WHAT THE TASK REQUIRES:
Exact copy, pictures excluded: please retype every record below.

Pixel coordinate grounding data:
┄┄┄┄┄┄┄┄┄┄

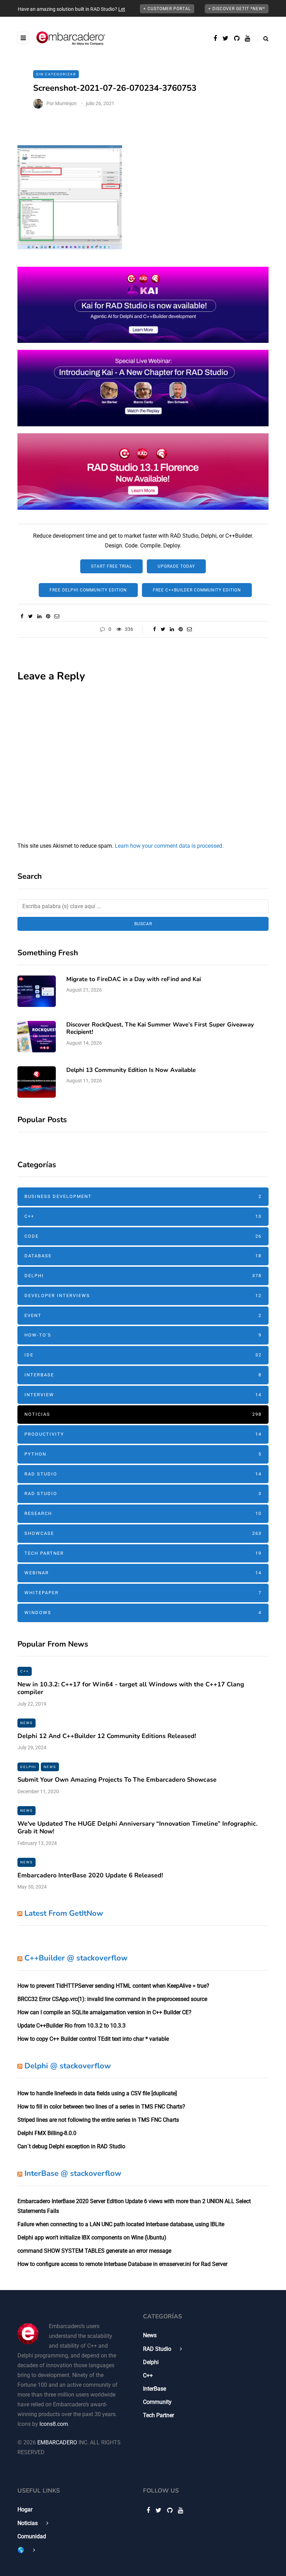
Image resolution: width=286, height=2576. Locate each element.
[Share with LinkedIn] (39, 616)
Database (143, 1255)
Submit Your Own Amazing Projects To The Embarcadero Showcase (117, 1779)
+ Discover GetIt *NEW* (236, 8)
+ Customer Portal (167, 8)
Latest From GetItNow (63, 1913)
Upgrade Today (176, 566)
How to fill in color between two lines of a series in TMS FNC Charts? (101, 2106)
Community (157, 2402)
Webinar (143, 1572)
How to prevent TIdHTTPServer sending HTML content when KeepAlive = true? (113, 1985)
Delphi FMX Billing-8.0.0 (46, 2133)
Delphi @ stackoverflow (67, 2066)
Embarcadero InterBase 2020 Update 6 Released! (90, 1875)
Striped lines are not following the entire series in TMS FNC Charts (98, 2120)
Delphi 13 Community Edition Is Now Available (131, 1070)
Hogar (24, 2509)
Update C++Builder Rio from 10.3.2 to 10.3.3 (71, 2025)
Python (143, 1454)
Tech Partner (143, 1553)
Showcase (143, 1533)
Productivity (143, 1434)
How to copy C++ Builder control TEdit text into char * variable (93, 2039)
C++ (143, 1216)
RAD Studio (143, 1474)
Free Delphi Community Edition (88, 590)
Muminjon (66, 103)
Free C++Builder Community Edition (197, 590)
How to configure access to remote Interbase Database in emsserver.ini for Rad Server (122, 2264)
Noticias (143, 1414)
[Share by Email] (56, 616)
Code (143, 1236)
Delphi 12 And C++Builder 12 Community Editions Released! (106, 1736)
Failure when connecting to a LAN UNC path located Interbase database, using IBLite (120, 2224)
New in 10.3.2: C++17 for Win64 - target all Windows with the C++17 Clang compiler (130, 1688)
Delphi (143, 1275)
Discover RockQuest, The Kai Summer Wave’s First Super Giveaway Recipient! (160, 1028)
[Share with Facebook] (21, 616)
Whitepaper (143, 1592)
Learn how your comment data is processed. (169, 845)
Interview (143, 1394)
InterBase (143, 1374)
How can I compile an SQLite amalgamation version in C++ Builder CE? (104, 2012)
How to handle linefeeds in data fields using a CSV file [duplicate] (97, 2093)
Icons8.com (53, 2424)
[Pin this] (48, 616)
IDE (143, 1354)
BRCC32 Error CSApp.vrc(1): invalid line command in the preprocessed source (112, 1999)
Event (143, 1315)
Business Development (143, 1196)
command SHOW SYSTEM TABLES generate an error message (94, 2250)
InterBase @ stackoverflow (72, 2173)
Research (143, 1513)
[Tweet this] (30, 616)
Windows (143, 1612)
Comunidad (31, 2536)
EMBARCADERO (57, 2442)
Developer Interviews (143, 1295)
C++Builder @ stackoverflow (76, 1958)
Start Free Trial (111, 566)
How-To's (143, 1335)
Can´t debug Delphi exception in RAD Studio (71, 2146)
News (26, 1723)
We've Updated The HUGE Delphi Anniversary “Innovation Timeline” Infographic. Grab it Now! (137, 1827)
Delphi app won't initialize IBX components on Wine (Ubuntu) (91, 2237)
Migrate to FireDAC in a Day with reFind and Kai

┄┄┄┄┄┄┄┄┄┄

TASK OUTPUT:
Image resolution: width=286, height=2576. Locate each element.
[Share with LinkedIn] (39, 616)
Database (143, 1255)
Submit Your Own Amazing Projects To The Embarcadero Showcase (117, 1779)
+ Discover GetIt *NEW* (236, 8)
+ Customer Portal (167, 8)
Latest From GetItNow (63, 1913)
Upgrade Today (176, 566)
How to fill in color between two lines of a series in TMS FNC Charts? (101, 2106)
Community (157, 2402)
Webinar (143, 1572)
How to prevent TIdHTTPServer sending HTML content when KeepAlive = true? (113, 1985)
Delphi FMX Billing-8.0.0 (46, 2133)
Delphi @ stackoverflow (67, 2066)
Embarcadero InterBase 2020 Update 6 Released! (90, 1875)
Striped lines are not following the entire series in TMS FNC Charts (98, 2120)
Delphi 13 Community Edition Is Now Available (131, 1070)
Hogar (24, 2509)
Update C++Builder Rio from 10.3.2 to 10.3.3 (71, 2025)
Python (143, 1454)
Tech Partner (143, 1553)
Showcase (143, 1533)
Productivity (143, 1434)
How to copy C++ Builder control TEdit text into char * variable (93, 2039)
C++ (143, 1216)
RAD Studio (143, 1474)
Free Delphi Community Edition (88, 590)
Muminjon (66, 103)
Free C++Builder Community Edition (197, 590)
How to configure access to remote Interbase Database in emsserver.ini for Rad Server (122, 2264)
Noticias (143, 1414)
[Share by Email] (56, 616)
Code (143, 1236)
Delphi 12 And C++Builder 12 Community Editions Released! (106, 1736)
Failure when connecting to a LAN UNC path located Interbase database, using IBLite (120, 2224)
New in 10.3.2: C++17 for Win64 - target all Windows with the C++17 Clang compiler (130, 1688)
Delphi (143, 1275)
Discover RockQuest, The Kai Summer Wave’s First Super Giveaway Recipient! (160, 1028)
[Share with Facebook] (21, 616)
Whitepaper (143, 1592)
Learn how your comment data is processed. (169, 845)
Interview (143, 1394)
InterBase (143, 1374)
How can I compile an SQLite amalgamation version in C++ Builder CE? (104, 2012)
How to handle linefeeds in data fields using a CSV file [duplicate] (97, 2093)
Icons8.com (53, 2424)
[Pin this] (48, 616)
IDE (143, 1354)
BRCC32 Error CSApp.vrc(1): invalid line command in the preprocessed source (112, 1999)
Event (143, 1315)
Business Development (143, 1196)
command SHOW SYSTEM TABLES generate an error message (94, 2250)
InterBase @ stackoverflow (72, 2173)
Research (143, 1513)
[Tweet this] (30, 616)
Windows (143, 1612)
Comunidad (31, 2536)
EMBARCADERO (57, 2442)
Developer Interviews (143, 1295)
C++Builder @ stackoverflow (76, 1958)
Start Free Trial (111, 566)
How-To's (143, 1335)
Can´t debug Delphi exception in RAD Studio (71, 2146)
News (26, 1723)
We've Updated The HUGE Delphi Anniversary “Innovation Timeline” Infographic. Grab it Now! (137, 1827)
Delphi app won't initialize IBX components on Wine (Ubuntu) (91, 2237)
Migrate to FireDAC in a Day with reFind and Kai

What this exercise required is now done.